Foods to eat for keratin

Written by dana hall mccain | 13/05/2017
Foods to eat for keratin
Keratin boosts strong, healthy hair. (hair image by from

Keratin is a type of fibrous protein molecule which serves as a building block of some living tissues. It is the major component of hair and nails in humans and tissues like horns, hooves and wool in animals. Eating foods rich in certain proteins can boost keratin levels, improving the growth, health and appearance of hair and nails. The substance is also believed to combine with collagen to affect skin health and elasticity.

Proteins - Meat, Vegetable & Dairy

Foods to eat for keratin
Protein-rich foods produce keratin. (dish from meat image by Sergey Goruppa from

Healthy sources of iron-rich protein can boost the production of keratins in the body and improve the health of skin, hair and nails. Good options to increase protein levels in your diet include lean meats like veal, chicken, fish or shrimp.

Vegetable sources of protein like beans, nuts, and whole grains have the same positive effect on keratin levels and offer the added benefit of healthy fibre and abundant vitamins and minerals. If red meat is your preferred source of protein, choose the leanest cuts and limit intake to avoid excess fat. Dairy foods are also rich sources of protein. Milk, cheese, cottage cheese and yoghurt are good examples of these sources.

B-Vitamins and Zinc

B-vitamins are an essential part of the process of cell production, and they enhance the positive effects of other nutrients that are consumed. Some good sources of vitamin B-6 include fortified whole-grain breakfast cereals, garbanzo beans, lean beef, pork tenderloin, white potatoes (w/skin), bananas, and lentils. Vitamin B-12 is abundant in shellfish, low-fat cottage cheese, soy milk and fortified cereals.

Zinc is also an important player in the game of cell growth and repair. Zinc-rich foods include peanut butter, oysters, pork tenderloin, turkey, wheat germ and veal.

Vitamin C and Folate

Vitamin C is important to keratin production because the protein which we consume has to be absorbed by the body to be beneficial.

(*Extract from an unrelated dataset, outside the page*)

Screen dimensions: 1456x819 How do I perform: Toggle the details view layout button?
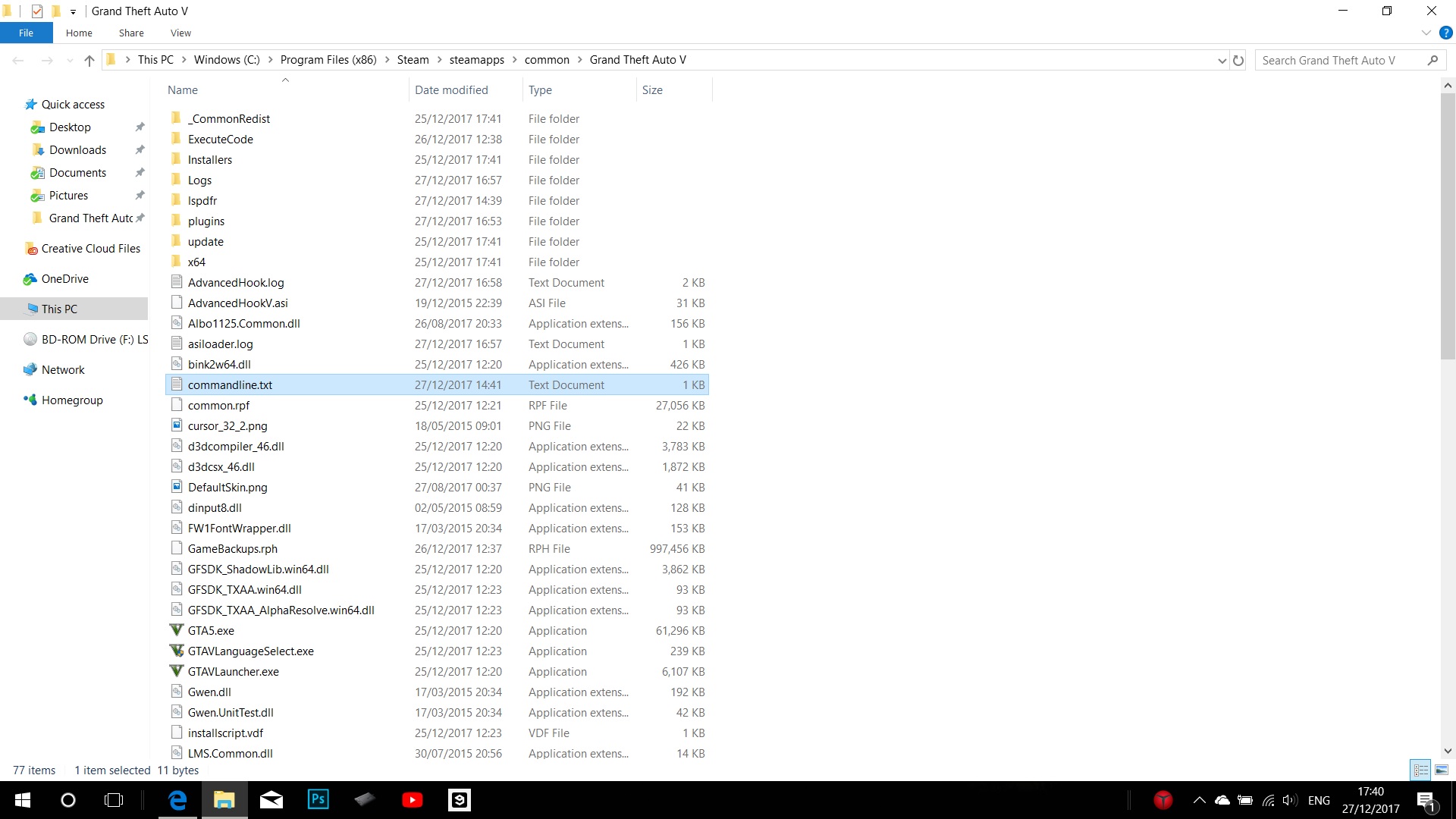(x=1420, y=770)
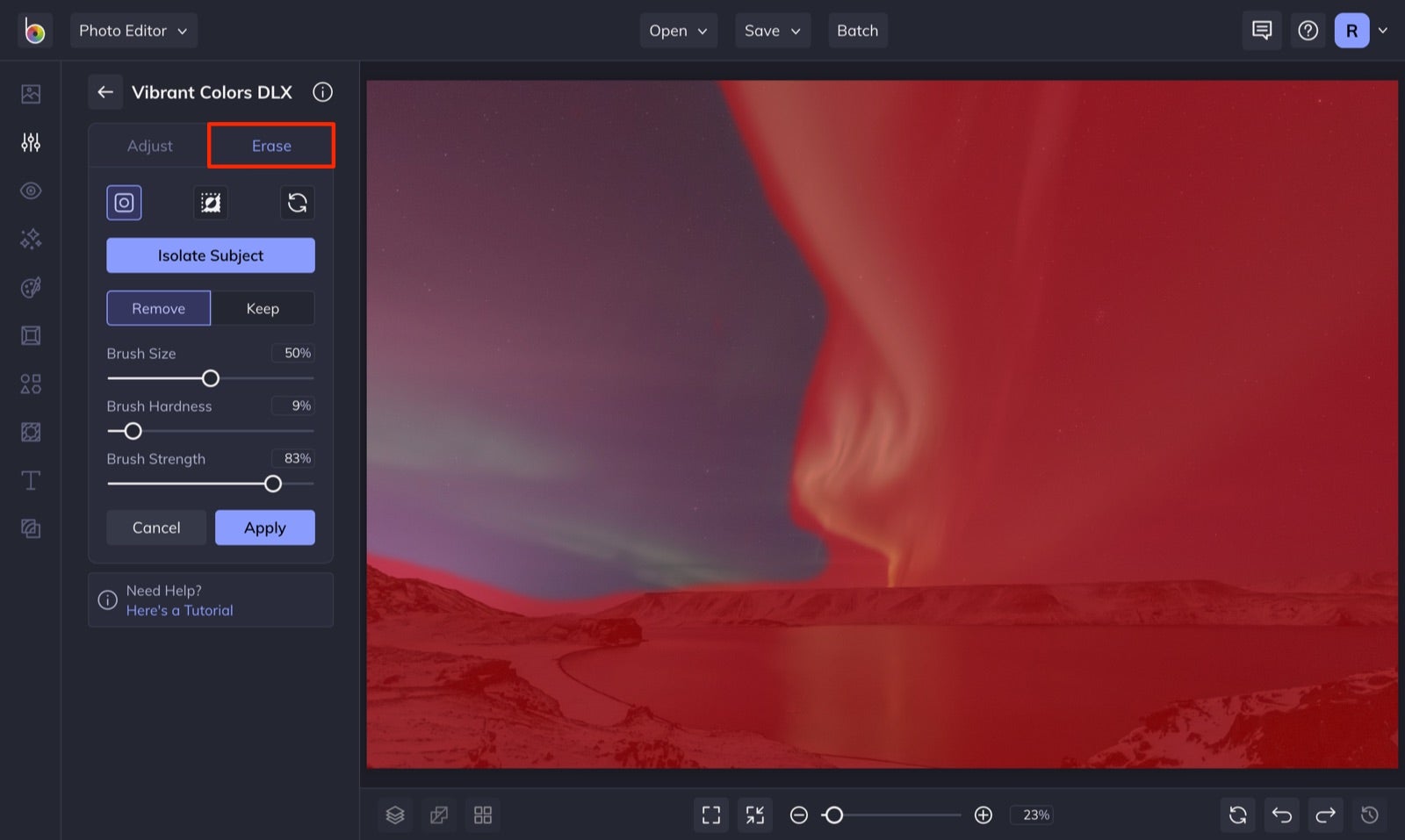Enable Remove brush mode

point(158,308)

Vitamin C is particularly useful in aiding the absorption of vegetable-based proteins. This vitamin also enhances collagen production, another key factor in skin and hair health. For optimum benefit, vitamin C-rich fruits and vegetables should be consumed in the same meal as your chosen protein. Good sources of vitamin C include citrus fruits like grapefruit and oranges and vegetables like broccoli, kale, brussel sprouts and peppers.

Folate is also a beneficial nutrient that can be found in many fortified cereals, beans, and peas.